Wednesday, October 28, 2009

October 28, 2009

Balagan Film Series and Mass College of Art Film Society Present:

The Films of Nancy Andrews (in person)

Program:

"On A Phantom Limb" (2009) 35 mins
"The Haunted Camera" (2006) 31 minutes

On A Phantom Limb (2009, 35 mins)

“The monster did not choose this for her self, to be an amalgam for alchemy.”

This short, avant-garde film features a cyborg heroine who is a metaphor for the postmodern condition--fragmented, reconstructed, hybrid, virtual, part history/part future. The film narrative blends archival documentary footage, animation, and original 16mm live-action footage with a rich musical score and sound collage to tell the story of a woman/bird creature. “On a Phantom Limb”sometimes whimsically and sometimes disturbingly conveys the human encounter with mortality.

The Haunted Camera (16mm film, B&W, 30 minutes, 2006, written, directed, cinematography, editing, puppets and animation by Nancy Andrews, music by John Cooper) This is the final installment in the Ima Plume trilogy.
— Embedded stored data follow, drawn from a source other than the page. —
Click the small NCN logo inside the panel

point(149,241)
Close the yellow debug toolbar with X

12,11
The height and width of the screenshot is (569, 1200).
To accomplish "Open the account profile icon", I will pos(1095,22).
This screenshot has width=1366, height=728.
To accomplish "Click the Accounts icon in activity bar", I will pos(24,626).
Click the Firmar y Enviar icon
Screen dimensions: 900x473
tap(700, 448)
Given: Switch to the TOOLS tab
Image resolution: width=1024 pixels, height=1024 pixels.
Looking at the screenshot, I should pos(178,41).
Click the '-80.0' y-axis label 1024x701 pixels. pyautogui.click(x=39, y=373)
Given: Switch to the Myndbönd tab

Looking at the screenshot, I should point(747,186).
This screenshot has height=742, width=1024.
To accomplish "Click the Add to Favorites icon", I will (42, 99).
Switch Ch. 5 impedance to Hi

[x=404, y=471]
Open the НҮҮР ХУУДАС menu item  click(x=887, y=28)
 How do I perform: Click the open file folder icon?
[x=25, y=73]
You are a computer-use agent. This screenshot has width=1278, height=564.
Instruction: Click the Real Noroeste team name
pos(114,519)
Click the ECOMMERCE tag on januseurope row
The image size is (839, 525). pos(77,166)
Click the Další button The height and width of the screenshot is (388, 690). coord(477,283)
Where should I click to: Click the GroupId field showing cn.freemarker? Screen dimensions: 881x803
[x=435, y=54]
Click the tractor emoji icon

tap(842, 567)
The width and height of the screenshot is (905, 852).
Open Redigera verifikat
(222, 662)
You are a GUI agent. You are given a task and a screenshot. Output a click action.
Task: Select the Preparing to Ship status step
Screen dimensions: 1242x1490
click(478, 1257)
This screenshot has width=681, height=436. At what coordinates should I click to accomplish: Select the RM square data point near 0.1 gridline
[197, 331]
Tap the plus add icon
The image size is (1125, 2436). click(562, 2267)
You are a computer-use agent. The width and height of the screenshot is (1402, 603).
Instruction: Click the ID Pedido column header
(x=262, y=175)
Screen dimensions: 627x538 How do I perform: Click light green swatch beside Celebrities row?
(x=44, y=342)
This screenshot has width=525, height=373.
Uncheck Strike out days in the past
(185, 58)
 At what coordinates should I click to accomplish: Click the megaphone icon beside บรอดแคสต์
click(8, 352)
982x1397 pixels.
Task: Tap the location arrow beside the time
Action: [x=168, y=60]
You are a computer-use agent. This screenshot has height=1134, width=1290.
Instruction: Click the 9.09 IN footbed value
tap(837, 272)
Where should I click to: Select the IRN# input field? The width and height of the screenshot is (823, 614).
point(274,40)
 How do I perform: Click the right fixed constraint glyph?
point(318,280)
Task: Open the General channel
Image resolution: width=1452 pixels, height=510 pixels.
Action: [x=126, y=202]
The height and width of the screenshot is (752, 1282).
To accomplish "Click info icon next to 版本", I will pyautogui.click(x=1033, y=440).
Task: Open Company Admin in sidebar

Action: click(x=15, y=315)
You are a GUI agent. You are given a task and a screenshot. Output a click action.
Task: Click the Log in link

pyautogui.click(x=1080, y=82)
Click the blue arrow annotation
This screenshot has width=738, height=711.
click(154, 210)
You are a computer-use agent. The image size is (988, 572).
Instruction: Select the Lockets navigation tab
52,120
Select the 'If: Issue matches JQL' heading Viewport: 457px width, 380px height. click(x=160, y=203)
An homage to film noir, it explores Ima Plume’s investigation of her own death. Ima, Public Illustrator, grapples with trying to express things that might not be seen or drawn including: spirits, electronic voice phenomena and studies of animal locomotion. The film combines chalk and drawn animation, puppetry and live action. It is both fiction and documentary. Inspiration for the content and style is taken from pioneers of film, vaudeville, photography and spiritualism.

Bio

Nancy Evelyn Andrews lives in Seal Harbor, Maine, where she makes films and music. Her work explores questions like: What is our place in the universe? What do we really know? How do we try to grasp the past, or the future? How can humans interface with the natural world at this juncture in history? She works in a hybrid form combining storytelling, documentary, puppetry, animation, and vaudeville. Her characters and stories are synthesized from various sources, including history and autobiographical material. Her work has been presented by the Museum of Modern Art, Pacific Film Archive, Ann Arbor Film Festival, Jerusalem Film Festival, Flaherty Seminar,Nova, Cinema Bioscoop, Brussels, Belgium, and Taiwan International Animation Festival, among others; and is in the film collections of the School of the Art Institute of Chicago and the Museum of Modern Art. She has been the recipient of grants and fellowships from the John Simon Guggenheim Memorial Foundation, LEF New England Moving Image Fund, Illinois State Arts Council, The Franklin Furnace Fund for Performance Art (supported by the Jerome Foundation and New York State Council on the Arts), and National Endowment for the Arts. She studied at the School of the Art Institute of Chicago and received a Master of Fine Arts in 1995, and her undergraduate studeis were at the Maryland Institute, College of Art, BFA, 1983.

Nancy is currently on faculty at the College of the Atlantic where she teaches performance art, video making and film history.